# [WORK TO DO]
Return each line of the rows below that contains the string "icon". Case matters.

[Rows from a dataset]

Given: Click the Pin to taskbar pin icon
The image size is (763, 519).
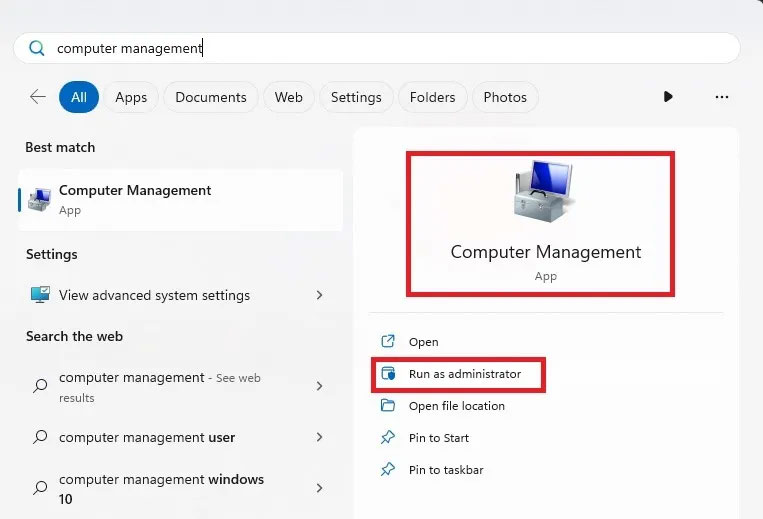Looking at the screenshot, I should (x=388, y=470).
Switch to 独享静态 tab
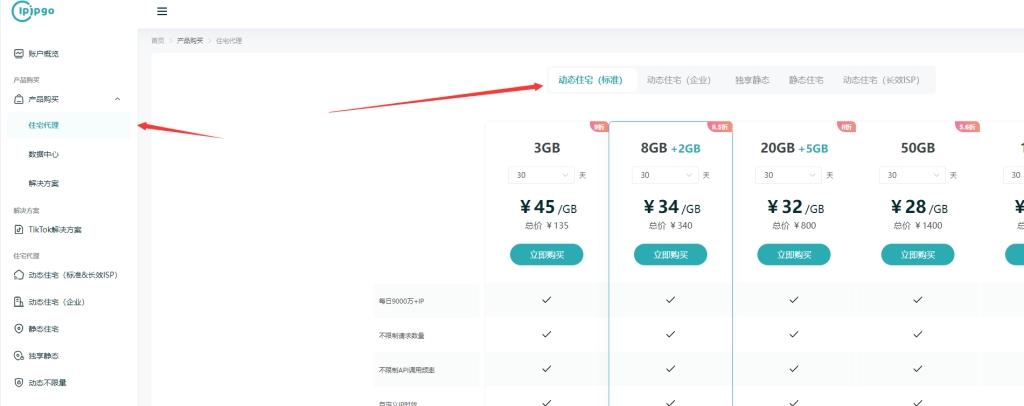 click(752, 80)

# [ANSWER TO THE TASK]
Given: Click the Pin to taskbar pin icon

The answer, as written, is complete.